McNamara, would enhance students’ understanding of how rhetoricians achieve an
effective ethos when arguing for a specific audience. (McNamara’s ethos, which
alternates between didactic and confessional, is intensely monologic,
seldom based in emotional appeals, and heavily reliant upon compressed (not
expansive) examples as evidence.) I also hoped that analyzing the visual
rhetoric of Morris’ film, which alternated between enhancing and undercutting
the speaker’s authority, would provide additional scaffolding for student
learning. At the beginning of the Advanced Rhetoric course, I set forth my
goals for the class, helping the students anticipate that the film would be explored as a case study in the use of rhetorical
methods. After spending two months reading about classical rhetoric and
analyzing the many dimensions contributing to a rhetorician’s ethos, we watched
the film, and students wrote response papers critiquing
McNamara’s rhetoric, which they then shared in class.
The Results
Results were mixed. Students found the film
fascinating, but a few were sidetracked by the subject matter: that is, they
were most interested in talking about the truth value of claims being made
about the war in Vietnam, not about specific rhetorical aspects of McNamara’s
self-presentation.
Specifically,
these students were interested in knowing whether the film’s claims were
“truthful”; they wanted to know if the speaker was right. I would characterize
this as surface learning. Many of the fifteen students, however, did appear to
achieve the deep learning I had hoped for.
Three
examples will suffice. One student was fascinated by
McNamara’s cagey ability to use confessional discourse while avoiding direct
apologies. She became interested in the rhetoric of apology and followed up her analysis of the film by writing a research
paper on public reactions to President Clinton’s apology for the Lewinsky
affair. Another student differed from the others in being well-informed
about the film’s subject matter; he developed an interest in the significance
of the medium being employed. He was most interested in reflecting on the
values and attitudes of the audience being targeted by McNamara’s discourse,
and he also speculated that the presence of the camera
created an immediacy and an audience awareness in the film that was not as
prominent in McNamara’s books. Yet another student, who had never heard of
McNamara before seeing the film, watched it for a second time over spring break
and ended up writing a research paper on the ways in which filmmaker Errol
Morris’ argument strategies complemented McNamara’s.

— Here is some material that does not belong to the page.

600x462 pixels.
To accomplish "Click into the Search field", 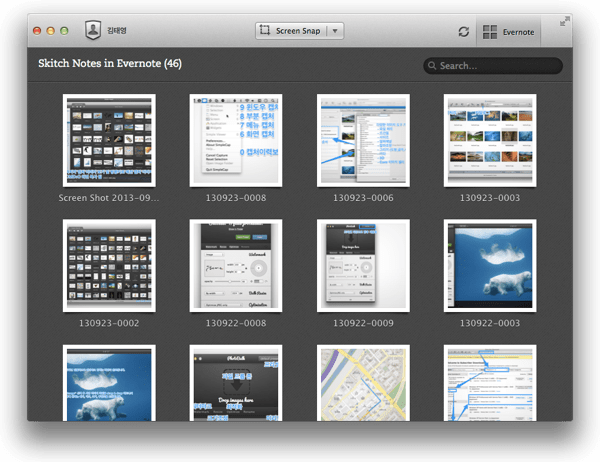I will click(495, 66).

Essentially, they were learning about the complex set of conditions that make
arguments “work.”
The Discussion
The struggle to make the art of argumentation less transparent to students will
never go away. An argument can be like a beautiful piece of fabric: audiences
see color and texture, but they may be less aware of weaving and knitting
techniques, or color transfer and printing, as the methods behind the medium.
Helping students uncover the strategies and techniques of rhetoricians
continues to be a challenge—a challenge that I find deeply rewarding.